If you are renewing a lease this spring or scouting a move out of a more expensive borough, here is the honest read on Astoria, Long Island City, and Jackson Heights right now — what it costs, what you get, and how to play the market.
Astoria: Still the Default, but the Price Has Caught Up
Astoria’s pitch has not changed in a decade. The N and W trains drop you in Midtown in 20 minutes. Ditmars and 30th Avenue are loaded with bakeries, Greek tavernas, and bars that do not punish you for ordering a second drink. What has changed is the rent.
The average Astoria apartment now runs around $3,390 per month, up roughly 5.6 percent year-over-year per RentCafe. The median across all bedroom types comes in lower — closer to $2,600 according to Zumper’s research — which tells you what the market always tells you in Astoria: the spread is huge. A walk-up one-bedroom on 31st Street is a different animal than a glassy elevator building near Astoria Park.
What it gets you: prewar charm, fewer bidding wars than Brooklyn, the best Greek food outside of Athens, and a 30-minute door-to-Times-Square commute on a good day.
Long Island City: The Glass Tower Premium Is Real
LIC has a name problem. People say “Queens” and picture LIC, but LIC behaves like a fifth Manhattan. The 7 train puts you at Grand Central in 10 minutes, the East River views are real, and the buildings have gyms, doormen, and rooftop pools. You pay for all of it.
The average LIC apartment is now around $4,660 per month, up about 3.9 percent year-over-year, per RentCafe. That is more than the Brooklyn average and within striking distance of plenty of Manhattan submarkets. If you are moving to LIC for the price, you may be thinking about the wrong neighborhood.
That said, the high-rise inventory means concessions still surface here more often than in walk-up neighborhoods — one or two months free is not unheard of when a new tower opens. Always ask. Always negotiate.
Jackson Heights: Where the Math Still Works
If you actually want a Queens neighborhood that is still cheaper than the borough average, Jackson Heights is your answer. Average rent runs around $2,741 per month per RentCafe — though that is up nearly 11 percent year-over-year, the steepest climb of the three. The window for entry is closing faster here than in the more expensive neighborhoods.
You get the 7, E, F, M, and R trains all converging at Roosevelt Avenue, one of the deepest food scenes in the country, and the prewar co-op stock that built the neighborhood’s reputation. Some of those buildings have rent stabilization — worth verifying with the landlord and cross-checking against the NYS Homes and Community Renewal rent history records before you sign.

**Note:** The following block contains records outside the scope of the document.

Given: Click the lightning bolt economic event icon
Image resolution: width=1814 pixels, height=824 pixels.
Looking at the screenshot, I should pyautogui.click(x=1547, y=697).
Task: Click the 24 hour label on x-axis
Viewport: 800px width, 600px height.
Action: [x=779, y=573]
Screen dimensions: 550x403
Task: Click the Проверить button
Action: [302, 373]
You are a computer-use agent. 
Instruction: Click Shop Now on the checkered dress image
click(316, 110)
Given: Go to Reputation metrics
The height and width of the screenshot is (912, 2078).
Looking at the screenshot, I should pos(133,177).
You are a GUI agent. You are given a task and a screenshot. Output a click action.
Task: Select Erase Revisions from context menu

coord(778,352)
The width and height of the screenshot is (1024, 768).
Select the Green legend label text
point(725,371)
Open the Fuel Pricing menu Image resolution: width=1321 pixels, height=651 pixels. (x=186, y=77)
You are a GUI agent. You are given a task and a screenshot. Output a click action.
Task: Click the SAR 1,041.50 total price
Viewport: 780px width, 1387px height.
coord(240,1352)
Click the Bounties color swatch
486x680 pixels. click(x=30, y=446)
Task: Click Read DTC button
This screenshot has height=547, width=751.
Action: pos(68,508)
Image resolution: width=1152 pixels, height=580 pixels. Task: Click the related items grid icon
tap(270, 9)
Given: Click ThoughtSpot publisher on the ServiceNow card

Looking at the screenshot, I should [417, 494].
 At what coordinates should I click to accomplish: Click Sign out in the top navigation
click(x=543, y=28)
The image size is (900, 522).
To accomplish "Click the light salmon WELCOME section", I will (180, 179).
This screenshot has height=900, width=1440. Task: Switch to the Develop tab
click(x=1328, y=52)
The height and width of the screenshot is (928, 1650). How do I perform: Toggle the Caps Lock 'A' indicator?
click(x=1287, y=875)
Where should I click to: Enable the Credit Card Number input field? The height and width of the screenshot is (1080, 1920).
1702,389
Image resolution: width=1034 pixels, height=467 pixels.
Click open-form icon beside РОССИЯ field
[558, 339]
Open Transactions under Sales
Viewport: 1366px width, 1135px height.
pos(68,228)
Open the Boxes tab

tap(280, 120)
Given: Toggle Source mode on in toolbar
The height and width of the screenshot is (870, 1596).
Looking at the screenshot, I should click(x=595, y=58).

What Ties These Three Together
Three patterns are showing up across all of Queens this spring. First, prewar units in walk-up buildings with proximity to express train stops are outpacing the rest of the market on rent growth. Second, concessions are getting scarcer in walk-up inventory but still appear in new high-rises — particularly in LIC and along the Court Square corridor. Third, broker fees are not going away despite the FARE Act passed last year. Some listings still try to push the fee onto tenants in violation of the new rules. NYC Consumer and Worker Protection handles complaints if you get billed for a broker fee on a landlord-listed apartment.
Action Steps
- Check your unit’s rent history. If the building was built before 1974 and has six or more units, request the rent registration history from NYS HCR. Stabilized units are common in Astoria and Jackson Heights and easy to miss.
- Search affordable housing lotteries. Queens regularly has open lotteries on NYC Housing Connect. Income limits vary by project, but new LIC towers often have units set aside at 80 to 130 percent of Area Median Income.
- Negotiate concessions in LIC and new construction. Ask specifically about “net effective rent,” months-free promotions, and whether the broker fee is paid by the landlord. Get every concession in writing on the lease itself, not just the StreetEasy listing.
- Report illegal broker fees. If a landlord-hired broker tries to charge you a fee on a listing they posted, file a complaint with NYC DCWP under the FARE Act.
- Run a real commute test before you sign. A 7 train delay or an N reroute changes the math. Ride your potential commute at rush hour at least once before committing to a year.
The Honest Take
Queens is still cheaper than Manhattan and competitive with Brooklyn, but the gap is narrower than it has been in a generation. Astoria has become a default rather than a discount. LIC is a Manhattan submarket wearing a Queens ZIP code. Jackson Heights remains the value play, but it is climbing fast — if you want in, this year is meaningfully better than next year is going to be.
The old strategy of moving to Queens to save money still works. It just requires more legwork than it used to, and the right neighborhood matters more than the borough does.